The effects. Glucose vs. fructose

The problems of fructose metabolism don’t affect just your dress size. Here’s a sample of the effects of fructose on the human body:

-Raises blood pressure by elevating the levels of uric acid (a bit more complicated than that really so please don’t run to your doctor with this paper in hand!!!!)
-Damages kidneys,
-Increases chronic low-level inflammation, which can lead to heart attacks and strokes, and according to the latest research, to cancer,
-Promotes weight gain, abdominal obesity,
-Leads to Metabolic Syndrome (decreased HDL, increased LDL, high triglycerides, high blood-sugar and high blood-pressure)
-Promotes non-alcoholic fatty-liver.

A sugar break?

According to some research, it would seem that the more sugar you eat, the more effective your body is in absorbing it. Of course, the more you absorb, the more damage is done.
The body becomes "sensitized" to sugar and more sensitive to its toxic effects as well. But you can give a  sugar holiday to your body in as little as 2 weeks. The sensitization decreases and the body becomes less reactive.


But what about fruit?


Fruits are lovely and perfect the way they are. Yes, they contain fructose but their design also includes vitamins, fiber and antioxidants that minimize the negative effects of fructose. But what happen when you drink only their juices? You still get all the fructose but most of the antioxidants have been lost in the processing of the fruit. Bottled juices from the grocery store are probably the most hazardous for our health:  they tend to grow fungus as they sit nicely on their shelves waiting for a buyer. Fresh squeezed juices are fine to consume in MODERATION, that is not every day. Fructose is not the enemy per say, but the higher its consumption the higher the devastation it brings on the body.
I can hear the objection rising in the back of some heads: Didn't our ancestors evolve eating fruits and berries?

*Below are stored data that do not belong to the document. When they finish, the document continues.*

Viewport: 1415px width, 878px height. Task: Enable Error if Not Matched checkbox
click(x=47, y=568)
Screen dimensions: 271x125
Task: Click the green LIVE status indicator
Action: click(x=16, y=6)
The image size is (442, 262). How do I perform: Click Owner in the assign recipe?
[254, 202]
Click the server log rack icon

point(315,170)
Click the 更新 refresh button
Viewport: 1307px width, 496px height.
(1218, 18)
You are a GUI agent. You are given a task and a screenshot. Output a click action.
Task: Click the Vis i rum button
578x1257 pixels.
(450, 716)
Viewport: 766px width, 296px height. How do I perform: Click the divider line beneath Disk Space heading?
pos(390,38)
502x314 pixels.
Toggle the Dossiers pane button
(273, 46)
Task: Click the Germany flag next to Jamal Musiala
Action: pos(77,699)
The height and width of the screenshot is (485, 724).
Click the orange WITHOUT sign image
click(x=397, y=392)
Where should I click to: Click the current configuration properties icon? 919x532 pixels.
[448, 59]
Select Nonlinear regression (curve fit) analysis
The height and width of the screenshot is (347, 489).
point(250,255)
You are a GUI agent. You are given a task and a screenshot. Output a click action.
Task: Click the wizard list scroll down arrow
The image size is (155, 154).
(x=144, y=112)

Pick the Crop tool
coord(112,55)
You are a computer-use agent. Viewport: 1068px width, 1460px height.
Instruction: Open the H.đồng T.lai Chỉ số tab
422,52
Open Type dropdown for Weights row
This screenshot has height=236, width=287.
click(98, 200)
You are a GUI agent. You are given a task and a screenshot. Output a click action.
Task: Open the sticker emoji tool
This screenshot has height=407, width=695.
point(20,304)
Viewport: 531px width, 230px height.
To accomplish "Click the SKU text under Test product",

They sure did, but they ate fruits when they were in season. They also ate fruits that had not been bred and modified over centuries, to be uniform in shape, size and color and to be SWEETER.
If you are a raw-foodist, eat the cleanest diet and get plenty of exercise, it is possible for you to consume fructose in excess and still remain perfectly healthy. But my friend, you are the exception.

My recommendation is to eat no more than 1 piece of fruit per day, unless you have insulin issues/diabetes in which case you should totally avoid it.